High performers (companies that secured an improvement of 6% or more in their primary success metric) were more likely to measure secondary metrics.
4. Personalization is used in less than 1% of experiments.
Personalization isn’t popular yet, despite its potential. Less than 1% of the research sample used personalization as a method for optimization, even though personalization is available at no added cost on all the plans.
As the CRO stack goes, personalization is still a tiny minority. A quick look at data from BuiltWith—across 362,367 websites using A/B testing and personalization tools—reinforces the findings:
- Google Optimize 37%
- Optimizely 33%
- VWO 14%
- Adobe 6%
- AB Tasty 4%
- Maxymiser 3%
- Dynamic Yield <1%
- Zarget <0.5%
- Convert <0.5%
- Monetate <0.5%
- Kameleoon <0.5%
- Intellimize <0.1%
U.S.-based users are using personalization six times more often than those from Western Europe.
5. Learnings from experiments without lifts aren’t free.
In the analyzed sample, “winning” experiments—defined as all statistically significant experiments that increased the conversion rate—produced an average conversion rate lift of 61%.
Experiments with no wins—just learnings—can negatively impact the conversion rate. Those experiments, on average, caused a 26% decrease in the conversion rate.
We all love to say that there’s no losing, only “learning,” but it’s important to acknowledge that even learnings from non-winning experiments come at a cost .
With roughly 2.45 variations per experiment, every experiment has around an 85% chance of decreasing the conversion rate during the testing period (by around 10% of the existing conversion rate).
Businesses need to archive and learn from all their experiments.
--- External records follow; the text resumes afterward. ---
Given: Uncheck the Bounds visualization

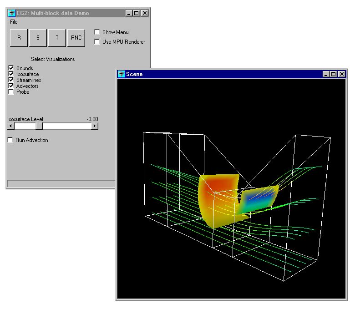Looking at the screenshot, I should (x=11, y=68).
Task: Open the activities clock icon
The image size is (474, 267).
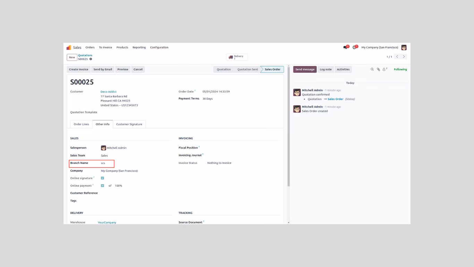Action: [354, 47]
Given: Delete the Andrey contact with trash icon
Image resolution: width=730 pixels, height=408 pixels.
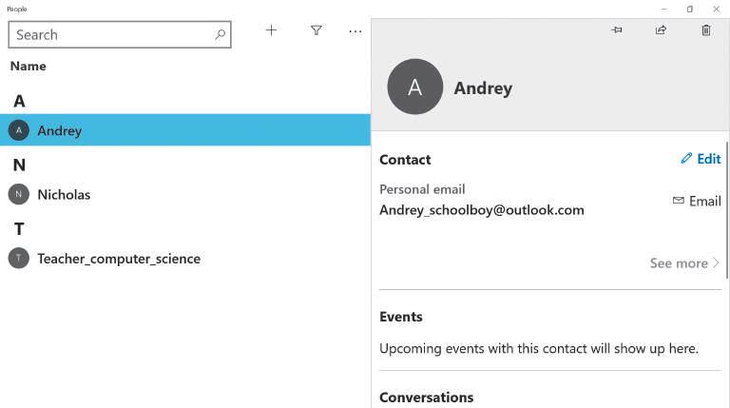Looking at the screenshot, I should (x=705, y=30).
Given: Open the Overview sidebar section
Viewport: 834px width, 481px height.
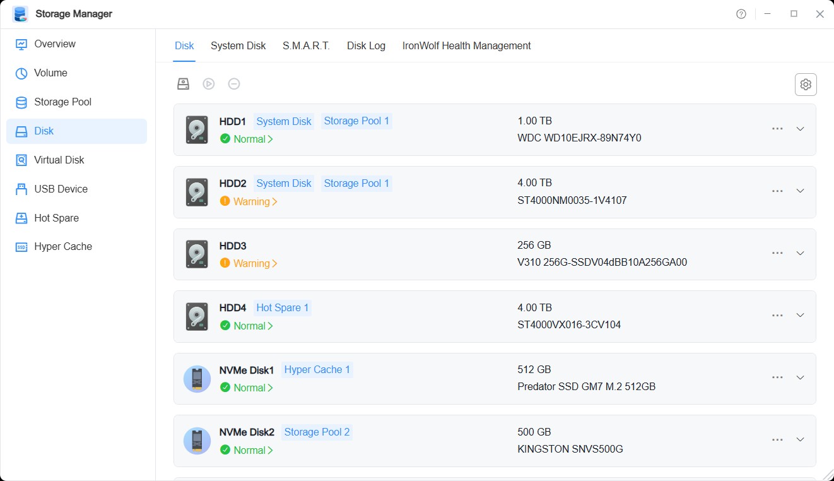Looking at the screenshot, I should click(x=54, y=44).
According to the CXL report, about 80% of companies archive their results, and 36.6% use specific archiving tools. These are strong indicators that CROs are refueling their experimentation programs with learnings from past efforts.
But while tracking results and documenting learnings can improve a testing program in the long run, there’s urgency to learn from failed experiments and implement successes quickly.
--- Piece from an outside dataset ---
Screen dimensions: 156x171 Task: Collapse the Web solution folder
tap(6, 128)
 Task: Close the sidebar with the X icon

There’s also a need to research and plan test ideas well so that experiments have a higher likelihood of success.
While the research helped establish some industry benchmarks, a few of the findings were hardly surprising (for example, the popularity of A/B tests).
But what was surprising was that so few customers use personalization. In recent years, more businesses declared to be progressive on that front but didn’t actually deliver on that promise. As noted earlier, better data management may make personalization easier for companies to execute.
Other than that, setting up multiple goals is a positive sign—testers want to dig deeper into how their experiments perform to maximize learnings and, of course, wins.
PS. Personalization may get even harder going forward, now that browsers get more and more privacy-focused and make it harder to track users.